Meet Megakota
It started as a joke: an online petition asking President Donald Trump to merge the rural, sparsely populated states of North and South Dakota into a single state, dubbed “Megakota.”
“i think itd be pretty cool to have a state called MegaKota so yeah,” a North Dakota user of change.org named Dillan Stewart wrote.
It’s self-evidently silly — not to mention disrespectful to the state’s namesake, the very real Dakota people. But as the person who once wrote 3,000 words analyzing how barely more serious 2012 proposals to have South Dakota secede from the Union might play out, I’m all for taking silly things to unreasonably seriously. (For the record, such a merged stated would be more respectfully named “Dakota.”)
So here’s what the new state would look like. It would be America’s new 4th-largest state by land area, slipping in just ahead of Montana with 147,878 total square miles of area, the 40th-largest state by population with about 1.62 million people, and the 37th-largest by economy with a gross domestic product of around $101.8 billion.
The new state would combine the tourism and financial services industries of South Dakota with the oil and gas revenues of North Dakota, along with both states’ burgeoning agricultural sectors — with around $16 billion in combined 2017 agricultural revenue, Megakota would be the nation’s sixth-biggest farm economy, just behind Minnesota.

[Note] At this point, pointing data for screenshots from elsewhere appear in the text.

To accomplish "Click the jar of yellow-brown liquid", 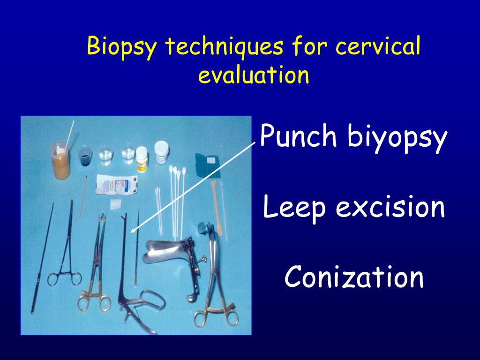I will [60, 162].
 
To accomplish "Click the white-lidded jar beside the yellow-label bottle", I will [161, 152].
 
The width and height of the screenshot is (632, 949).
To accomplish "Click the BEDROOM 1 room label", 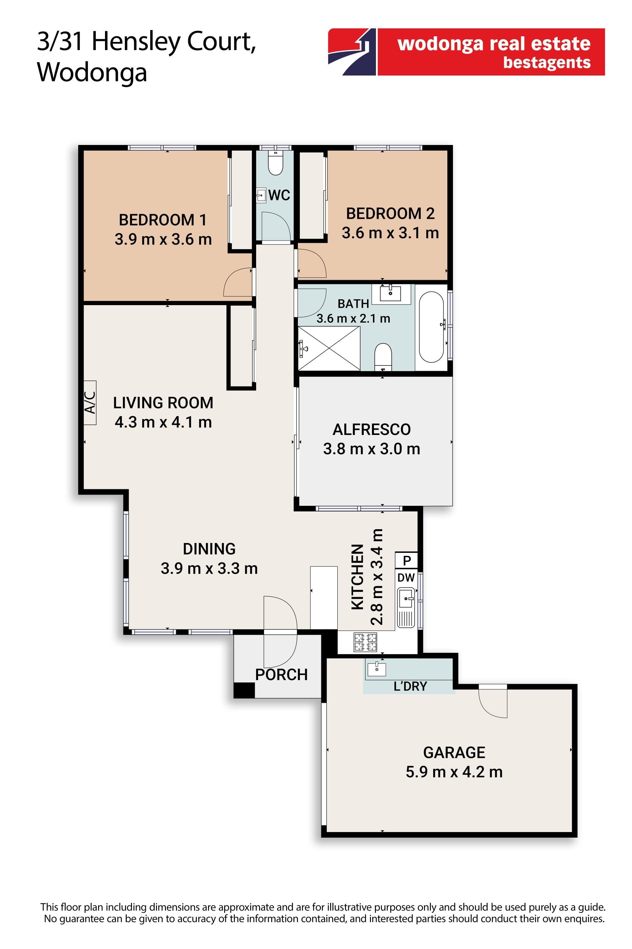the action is pyautogui.click(x=163, y=220).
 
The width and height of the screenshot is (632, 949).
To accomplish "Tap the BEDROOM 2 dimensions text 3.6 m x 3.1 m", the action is pyautogui.click(x=390, y=233).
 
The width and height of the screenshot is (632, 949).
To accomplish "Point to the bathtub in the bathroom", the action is pyautogui.click(x=431, y=327).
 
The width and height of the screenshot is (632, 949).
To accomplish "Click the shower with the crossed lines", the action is pyautogui.click(x=329, y=348).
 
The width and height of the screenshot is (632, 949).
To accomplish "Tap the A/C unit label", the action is pyautogui.click(x=90, y=402).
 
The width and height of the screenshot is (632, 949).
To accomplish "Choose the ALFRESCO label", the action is pyautogui.click(x=372, y=429).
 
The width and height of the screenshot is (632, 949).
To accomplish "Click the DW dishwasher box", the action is pyautogui.click(x=406, y=578).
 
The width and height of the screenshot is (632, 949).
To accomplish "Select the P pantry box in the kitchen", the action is pyautogui.click(x=406, y=561).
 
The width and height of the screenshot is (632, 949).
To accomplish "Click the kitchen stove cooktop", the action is pyautogui.click(x=365, y=642).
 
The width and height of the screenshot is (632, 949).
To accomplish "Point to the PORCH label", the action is pyautogui.click(x=281, y=675).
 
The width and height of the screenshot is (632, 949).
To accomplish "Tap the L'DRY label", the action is pyautogui.click(x=410, y=686).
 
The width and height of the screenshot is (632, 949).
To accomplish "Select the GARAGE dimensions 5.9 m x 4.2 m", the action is pyautogui.click(x=454, y=772).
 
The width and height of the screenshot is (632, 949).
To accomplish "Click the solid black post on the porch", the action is pyautogui.click(x=244, y=690).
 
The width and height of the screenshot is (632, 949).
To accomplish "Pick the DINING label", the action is pyautogui.click(x=209, y=549).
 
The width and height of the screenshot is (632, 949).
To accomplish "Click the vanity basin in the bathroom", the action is pyautogui.click(x=391, y=294).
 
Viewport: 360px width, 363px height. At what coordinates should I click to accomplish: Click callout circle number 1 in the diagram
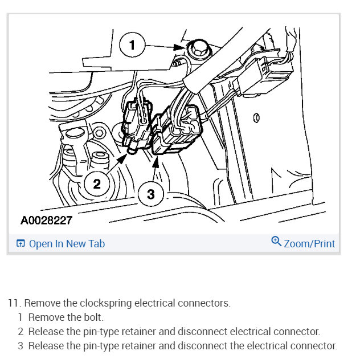point(132,45)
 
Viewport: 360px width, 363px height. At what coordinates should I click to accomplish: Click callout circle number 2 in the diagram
point(97,183)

Politically, going from two states to one would cost the Dakotas two of their current four U.S. senators. Megakota would have a similar population to Idaho or West Virginia, instead of Alaska and Delaware. But it wouldn’t lose any members of the House of Representatives — with about 1.6 million people it would be comfortably in the middle of the bloc of states with two representatives. On the national level, Megakota would likely be as reliably Republican as North and South Dakota are; Donald Trump received more than 62 percent of the vote from the two states in 2016, and both also now have all-Republican delegations to Congress.
Demographically, Megakota would be among the least dense in the country, as are both of its current constituent parts — Megakota would have around 11 people per square mile, ahead of only Montana, Wyoming and Alaska. What people it does have would be heavily concentrated in the new state’s eastern half, where its two largest cities (Sioux Falls and Fargo) would be located. But Megakota would still have some population centers outside the Interstate 29 corridor, including Rapid City in its southwest and Bismarck in the north-center. Its northwestern oil and gas fields would also provide a big economic engine.
One big decision the new state would have to make is where to situate its capital. Currently both picked central cities as their seats of government, with South Dakota’s in tiny, 14,000-person Pierre and North Dakota’s in 71,000-person Bismarck. But with Megakota’s population so heavily situated in its eastern stretch, the new combined state legislature would have to consider the best location for a new capital. Bismarck is six hours’ drive from Sioux Falls, while Pierre is more than five hours from Fargo.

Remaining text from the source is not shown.